**** Source records ****

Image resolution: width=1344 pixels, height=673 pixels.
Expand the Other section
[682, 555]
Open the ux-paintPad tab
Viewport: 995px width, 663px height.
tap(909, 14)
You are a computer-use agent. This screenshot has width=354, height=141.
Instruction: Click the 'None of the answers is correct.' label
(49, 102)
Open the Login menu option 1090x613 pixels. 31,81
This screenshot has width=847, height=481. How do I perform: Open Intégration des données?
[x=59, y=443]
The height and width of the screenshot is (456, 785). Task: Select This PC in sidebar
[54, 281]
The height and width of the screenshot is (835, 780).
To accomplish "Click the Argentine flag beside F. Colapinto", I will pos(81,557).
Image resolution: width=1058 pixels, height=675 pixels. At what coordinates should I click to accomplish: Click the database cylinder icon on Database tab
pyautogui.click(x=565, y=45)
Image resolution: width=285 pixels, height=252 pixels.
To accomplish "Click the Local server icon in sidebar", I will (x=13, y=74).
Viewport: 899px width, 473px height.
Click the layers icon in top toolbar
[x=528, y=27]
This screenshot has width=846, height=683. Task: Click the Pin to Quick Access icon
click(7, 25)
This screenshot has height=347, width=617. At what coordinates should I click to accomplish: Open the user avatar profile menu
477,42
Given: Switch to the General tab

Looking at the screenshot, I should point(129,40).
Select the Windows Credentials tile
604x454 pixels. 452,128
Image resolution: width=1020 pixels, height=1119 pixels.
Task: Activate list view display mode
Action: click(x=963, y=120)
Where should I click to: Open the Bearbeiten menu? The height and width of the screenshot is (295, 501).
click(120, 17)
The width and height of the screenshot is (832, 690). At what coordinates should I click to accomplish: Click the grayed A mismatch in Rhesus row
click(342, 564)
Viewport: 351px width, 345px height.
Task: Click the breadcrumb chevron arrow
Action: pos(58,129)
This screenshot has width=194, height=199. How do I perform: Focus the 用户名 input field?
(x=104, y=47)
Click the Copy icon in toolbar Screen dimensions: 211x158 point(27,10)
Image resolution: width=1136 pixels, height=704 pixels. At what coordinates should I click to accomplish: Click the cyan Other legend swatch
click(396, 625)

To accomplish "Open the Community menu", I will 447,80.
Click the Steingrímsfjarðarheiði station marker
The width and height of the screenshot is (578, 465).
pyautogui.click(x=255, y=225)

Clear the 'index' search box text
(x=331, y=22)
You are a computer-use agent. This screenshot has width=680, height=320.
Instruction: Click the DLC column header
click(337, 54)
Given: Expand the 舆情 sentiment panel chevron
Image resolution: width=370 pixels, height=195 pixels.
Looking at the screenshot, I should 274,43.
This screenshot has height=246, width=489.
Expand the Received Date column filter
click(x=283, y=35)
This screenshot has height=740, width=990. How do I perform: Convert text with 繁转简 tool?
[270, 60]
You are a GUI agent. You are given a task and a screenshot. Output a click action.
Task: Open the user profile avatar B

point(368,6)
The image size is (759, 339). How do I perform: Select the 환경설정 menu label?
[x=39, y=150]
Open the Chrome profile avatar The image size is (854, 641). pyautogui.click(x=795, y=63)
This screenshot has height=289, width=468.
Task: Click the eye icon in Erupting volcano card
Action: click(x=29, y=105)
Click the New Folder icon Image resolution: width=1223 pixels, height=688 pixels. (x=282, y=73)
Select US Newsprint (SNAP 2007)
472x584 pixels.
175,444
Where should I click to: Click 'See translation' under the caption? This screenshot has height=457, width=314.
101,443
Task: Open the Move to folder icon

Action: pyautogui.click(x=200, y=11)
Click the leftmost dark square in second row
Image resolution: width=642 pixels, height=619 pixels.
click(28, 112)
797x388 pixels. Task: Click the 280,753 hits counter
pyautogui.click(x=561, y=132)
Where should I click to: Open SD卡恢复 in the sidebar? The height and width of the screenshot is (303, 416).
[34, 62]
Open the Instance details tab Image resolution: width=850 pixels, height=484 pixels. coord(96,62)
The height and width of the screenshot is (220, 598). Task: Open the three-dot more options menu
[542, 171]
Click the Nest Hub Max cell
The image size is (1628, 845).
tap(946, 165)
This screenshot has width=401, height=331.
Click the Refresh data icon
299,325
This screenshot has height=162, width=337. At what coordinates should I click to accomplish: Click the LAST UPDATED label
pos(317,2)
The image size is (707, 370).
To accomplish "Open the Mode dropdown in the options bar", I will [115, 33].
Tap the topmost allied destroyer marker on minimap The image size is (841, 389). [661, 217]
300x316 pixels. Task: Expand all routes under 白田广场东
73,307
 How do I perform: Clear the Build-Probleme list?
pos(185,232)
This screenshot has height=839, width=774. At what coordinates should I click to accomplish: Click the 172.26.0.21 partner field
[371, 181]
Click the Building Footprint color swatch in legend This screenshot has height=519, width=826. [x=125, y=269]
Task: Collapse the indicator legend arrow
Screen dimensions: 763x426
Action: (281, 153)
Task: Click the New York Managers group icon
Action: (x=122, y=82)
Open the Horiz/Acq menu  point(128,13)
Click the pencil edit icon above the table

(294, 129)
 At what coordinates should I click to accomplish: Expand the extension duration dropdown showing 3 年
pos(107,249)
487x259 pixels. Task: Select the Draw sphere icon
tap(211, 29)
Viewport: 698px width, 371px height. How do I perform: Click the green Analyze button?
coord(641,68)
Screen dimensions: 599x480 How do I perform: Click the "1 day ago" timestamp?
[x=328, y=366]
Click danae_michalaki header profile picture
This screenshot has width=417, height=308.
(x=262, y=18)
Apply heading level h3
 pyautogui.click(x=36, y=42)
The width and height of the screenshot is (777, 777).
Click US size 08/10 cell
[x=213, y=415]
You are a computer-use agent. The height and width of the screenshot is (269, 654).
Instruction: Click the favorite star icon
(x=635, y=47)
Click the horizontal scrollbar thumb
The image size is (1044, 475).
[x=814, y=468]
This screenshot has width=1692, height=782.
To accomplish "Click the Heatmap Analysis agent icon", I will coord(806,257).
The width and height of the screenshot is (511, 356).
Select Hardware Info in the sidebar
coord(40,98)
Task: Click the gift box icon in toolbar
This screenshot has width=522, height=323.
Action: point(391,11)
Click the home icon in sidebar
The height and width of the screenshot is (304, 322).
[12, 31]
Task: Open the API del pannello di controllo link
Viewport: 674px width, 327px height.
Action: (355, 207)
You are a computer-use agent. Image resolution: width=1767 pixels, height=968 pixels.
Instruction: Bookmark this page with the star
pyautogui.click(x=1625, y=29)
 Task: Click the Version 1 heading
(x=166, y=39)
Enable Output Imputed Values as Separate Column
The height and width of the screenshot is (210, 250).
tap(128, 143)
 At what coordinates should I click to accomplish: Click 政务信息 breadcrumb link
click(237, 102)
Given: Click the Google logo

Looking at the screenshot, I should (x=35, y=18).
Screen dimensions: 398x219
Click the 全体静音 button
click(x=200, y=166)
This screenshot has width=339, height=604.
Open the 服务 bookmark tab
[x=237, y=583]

****

*Exercise*: Look through the material and find each line that includes "computer", then copy it.

*Reply to the task*:
You are a computer-use agent. This screenshot has width=354, height=141.
You are a computer-use agent. This screenshot has width=680, height=320.
You are a computer-use agent. The height and width of the screenshot is (269, 654).
You are a computer-use agent. Image resolution: width=1767 pixels, height=968 pixels.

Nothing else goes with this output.